The list of oppressors include husbands, the state, society, culture, family and marriage. The commitment to construct new patterns of living that liberate us and other women from heterosexist-capitalist-patriarchal-domination will take long and laborious years. Years of learning and unlearning ways we internalise male-devaluation of us and our work. It will take conscious effort to recognise and value the heaps of unpaid, unrewarded care-work women do. And, this process of unlearning and awakening must begin with an awakening to our paradoxical role as oppressors. We too are oppressors when we benefit from the underpaid labour of other women (and men) labouring for us.
Where do I stand now?
I’m jotting down notes for this essay when I get an email from my older daughter, Afreen, an undergrad at Smith college to help her edit her adaptation of Ibsen’s Doll’s House. In her rewrite, Nora is a 21st century Indian Muslim woman. And she doesn’t leave her husband’s house to go on a journey of self-discovery.

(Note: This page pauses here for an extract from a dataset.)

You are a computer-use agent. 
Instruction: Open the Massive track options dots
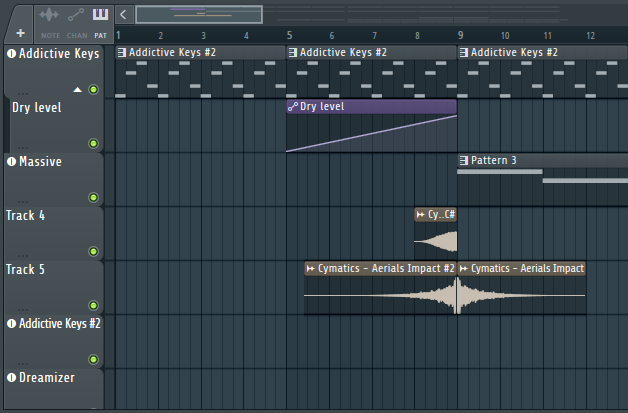[x=22, y=201]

Instead, she asks her husband to leave. The house they live in doesn’t belong to her husband. It belongs to Nora. She exercises her property rights. This ending is a symbolic gift from my daughter. Her Nora is self-assured, independent and a self-determining subject, a 21stcentury woman.
I’m not Nora. But I too have stepped outside the prison of domesticity. I could have bypassed all those years of fruitlessly trying to squeeze myself into the mould husband and society wanted to squash me into. But everything takes time. We are all selfish. If I delve into myself, I see that I’m selfish too. He wanted things his way, and as he had society’s sanction, he got his way.
Ultimately my oppression fuelled my liberation. I feel blessed by all that didn’t happen. And blessed by all that did happen. The sum of what didn’t and did happen are my Collective Blessings.
What are my blessings?
Not missing anyone too much, not consciously seeking anyone’s approval, not feeling lonely, not shouldering any obsessive thoughts about failed relationships, not knowing where life is taking me but trusting that it is taking me wherever I need to get to, not feeling anxious about achieving goals, not getting upset about unachieved goals, not worrying too much about future goals, not hating myself, not looking forward to nor dreading the future – it’s a whole lot of blessings, this!
It’s about becoming myself, accepting who I am, and validating my feelings. It’s about dropping imposed labels, and welcoming absences, spaciousness, emptiness.
How can I not be grateful?
Note: A much shorter version of this essay was published in The Dhaka Tribune, in October 2019.
 Jihad is an Arabic word that has several meanings: a struggle or fight against the enemies of Islam; striving for a praiseworthy aim; to promote what is right and prevent what is wrong; the spiritual struggle within oneself to eradicate the ego.